Kilise Dünyanın düz olduğunu, dolayısı ile dönmediğini söylerken, elbette cemaati de buna inanmaktadır.
Oysa Galileo, Dünyanın yuvarlak olduğunu ve döndüğünü söylemektedir.
Bu kilisenin hiç hoşuna gitmez ve Engizisyon Mahkemelerinde yargılarlar ve idama mahkûm ederler. 
Ülkenin aydınları Galileo'nun öneminin farkındadırlar, bu yüzden Kilise'nin onu affetmesini isterler.
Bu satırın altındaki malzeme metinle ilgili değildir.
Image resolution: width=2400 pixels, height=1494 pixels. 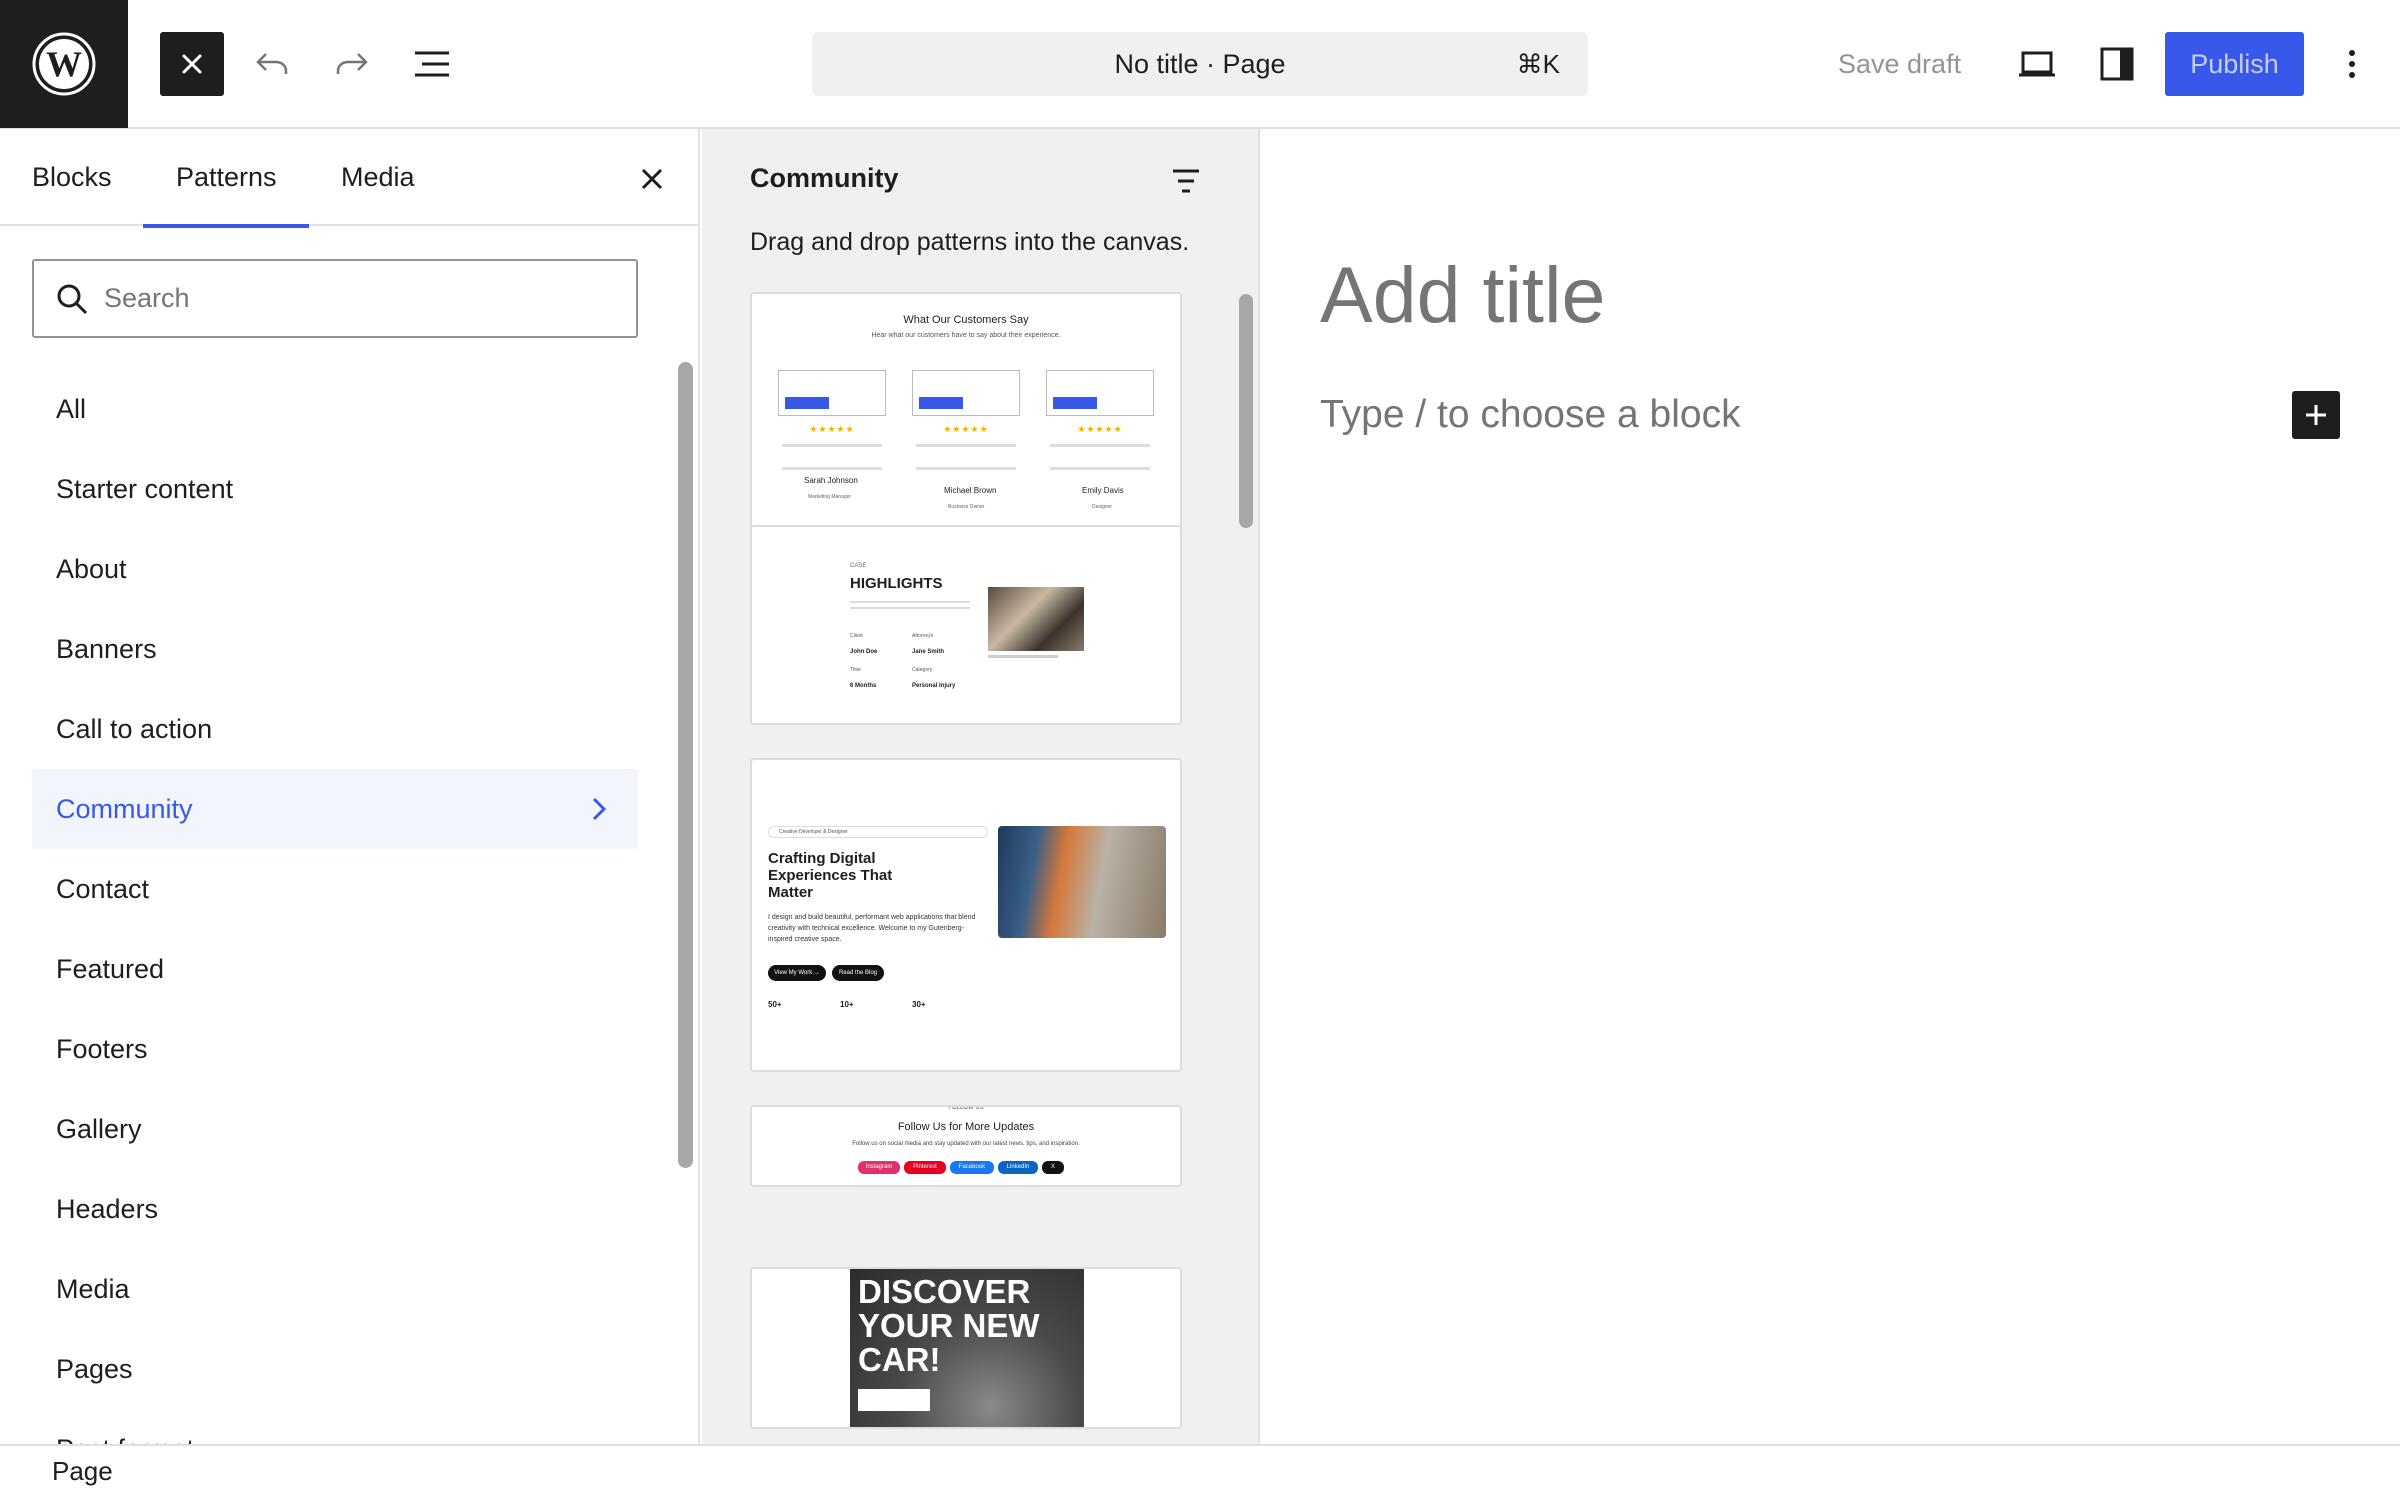 I want to click on office-photo, so click(x=1036, y=619).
Kilisenin şartı ise, Dünya'nın dönmediğini halka uluorta yerde söylemesidir.
Çevresi, hatta Kilisenin aydın Papazları bile Galileo'ya, idam sehpasına çıkarıldığında, yüksek sesle "Dünya Dönmüyor" diye bağırmasını, sonra da halkın duymayacağı  kısık sesle, "desem de, Dünya dönüyor" demesi için ikna ederler ve o güne kadar savunduğu yanlış fikirlerin açığa çıkmamasına sevinen kitlede de idamını ev hapsine döndürür.
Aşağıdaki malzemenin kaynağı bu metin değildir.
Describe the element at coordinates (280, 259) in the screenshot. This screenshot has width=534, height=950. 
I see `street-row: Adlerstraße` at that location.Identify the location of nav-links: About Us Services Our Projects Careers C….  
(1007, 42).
Ön yargıları yıkılmayan halk da onu alkışlar, 1642 yılında ölünceye kadar da ev hapsinde kitaplar yazmaya devam eder.
İslam Dünyasında da benzer bir durum Hallac-ı Mansur'un yaşamında vardır. Tasavvufta tanrıya ulaşmak için mertebeler vardır Seyrifillah, Mafillah ve Fillah gibi. 
Tanrının insanı kendini tasvir etmek için yarattığı düşüncesi ile son mertebe, kişinin tanrı katına ulaşmasıdır. Tanrı ile birlikte olmasıdır. 
O yüzden Hallac-ı Mansur da son mertebeye ulaştığını düşündüğü için "Enel hak, çağrı ben" dediği için idama mahkûm edilir. 
Hallac-ı Mansur'un Bağdat dahil birçok İslam ülkesinde türbeleri vardır. Bunların hepsi makamdır, bu yedi türbeden birisi de Çanakkale’nin Gelibolu ilçesindedir.
Türkiye Cumhuriyeti'nde de benzer öyküler boldur.
Çanakkale Savaşı'nda ülke savunması için inanmışlığın zirvesi, Mustafa Kemal'in (Atatürk) "ben size ölmeyi emrediyorum" dediği 57’inci Akay'ın öyküsü bazı çevrelerce anlatılmaz da cinlerin, hayalî uçan savaşçıların masalları anlatılır ve bazıları da buna inanır.
İşte bu yüzden ulusal kurtuluş savaşının 26 Ağustos ile başlayan zorlu ve onurlu Savaşı'nın haftası sürerken, 26 Ağustos 1922'de günün ilk ışıklarıyla başlayan Büyük Taarruzu ve 30 Ağustos Başkomutanlık Meydan Muharebesi'nde kazanılan büyük zaferi, Başkomutanları Mustafa Kemal Atatürk ve tüm silah arkadaşı askerlerimizi saygı ve rahmetle anıyorum.
"Yunan gelip gelseydi" diyenlere edilecek kelamları da size bırakıyorum.